Let me talk first and foremost about the trial itself, and what we were really excited about. We had three things we needed to see to decide whether to move forward with this program: a good safety profile, good exposure, and evidence of pharmacodynamic activity.
We achieved all three. The drug was safe, exposures were sufficient to hit the target both in the periphery and in the CNS. CSF levels were more than threefold above the IC90 at trough, and the PK matched what we saw in healthy volunteers. It’s a very well-behaved drug pharmacokinetically.
And third, we got those pharmacodynamic readouts showing that the drug is doing what it should be doing. Everything else is a bonus. That’s critical, because when we run a properly conducted efficacy trial, if it fails, we’ll know that we hit the target correctly and that the mechanism, not the drug, was the issue. What’s also unique about this mechanism, and maybe we can expand on this, is the role of NLRP3 inhibition in PD.
How would you describe the mechanism of action of VTX3232, and what makes it unique or relevant in Parkinson disease?
VTX-3232 is an NLRP3 inhibitor. It’s very potent, low nanomolar potency, and has strong CNS activity. The inflammasome, which includes NLRP3, is a key regulator of the innate immune system. In PD and other neurodegenerative diseases, there’s low-grade chronic inflammation that we believe is a key contributor to disease processes.
The inflammasome senses triggers like infection, chronic damage, or misfolded proteins, and activates a cascade through caspase-1, which converts pro–IL-1β and pro–IL-18 into their active forms. These then drive inflammatory activity, including IL-6 and acute-phase reactants downstream.
In PD, aggregated alpha-synuclein activates the NLRP3 inflammasome. Once activated, NLRP3 further promotes alpha-synuclein fibrillation, creating a self-perpetuating inflammatory loop. By inhibiting NLRP3, we aim to interrupt that loop and slow disease progression.
In multiple animal models, including alpha-synuclein and MPTP models, NLRP3 inhibition has improved function, reduced pathology, and lowered inflammation. This mechanism directly addresses one of the root inflammatory drivers of neurodegeneration.
Does this approach align with the idea of early-phase disease targeting, trying to intervene as early as possible in Parkinson progression?
By the time someone becomes symptomatic, significant damage has already occurred in the affected brain regions. We know from both PD and Alzheimer disease (AD) that pathology begins years, even decades, before symptoms appear.

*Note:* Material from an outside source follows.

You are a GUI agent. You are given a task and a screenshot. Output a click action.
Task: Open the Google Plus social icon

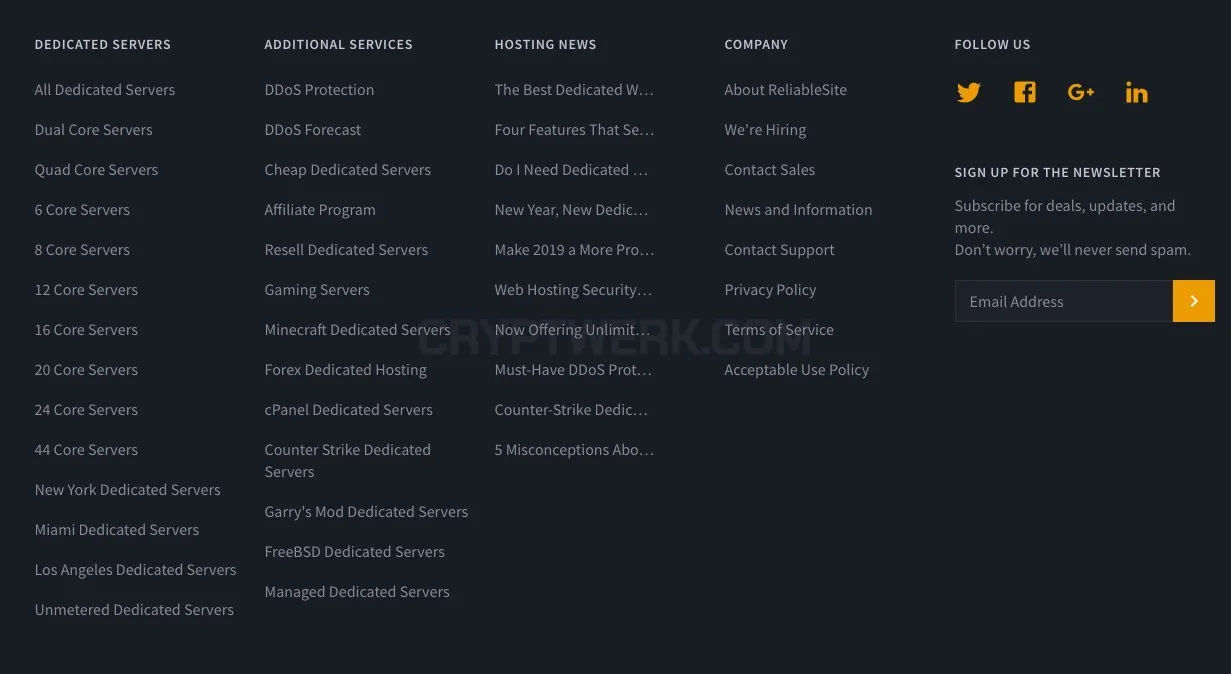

So, if we can identify and treat patients at the very earliest stages, we may be able to slow progression, preserve function, and improve quality of life. The challenge is identifying those early-stage patients. PD lacks robust early diagnostic tools, something the AD field has advanced in recent years. If we can build that same toolbox for PD, we’ll be able to design and run early-intervention trials more effectively.
Is there anything else about VTX3232 that you want the clinical or neurology community to take away from this presentation?
The NLRP3 pathway has been implicated in a wide range of systemic and CNS diseases. We, and the broader field, see it as a potential pipeline in a pill because modulating this pathway could impact multiple conditions.
At Ventyx, we’re studying NLRP3 inhibition not only in PD but also in other CNS and systemic diseases. PD is our lead indication because the biology is so strong here, but we see opportunities to expand into AD and ALS, where the innate immune system also plays a key role.
This program is really our first step into what we hope will be a much broader effort to explore the therapeutic potential of NLRP3 inhibition across neurodegenerative and systemic diseases.
Transcript edited for clarity.
REFERENCES
1. Gregg R, Christianson C, Liu K, et al. Safety, tolerability, pharmacokinetics and pharmacodynamics of VTX3232, a CNS-penetrant NRLP3 inhibitor, in participants with early-stage Parkinson’s disease. Presented at: 2025 MDS Congress; October 5-9, 2025; Honolulu, HI. Abstract LBA-12.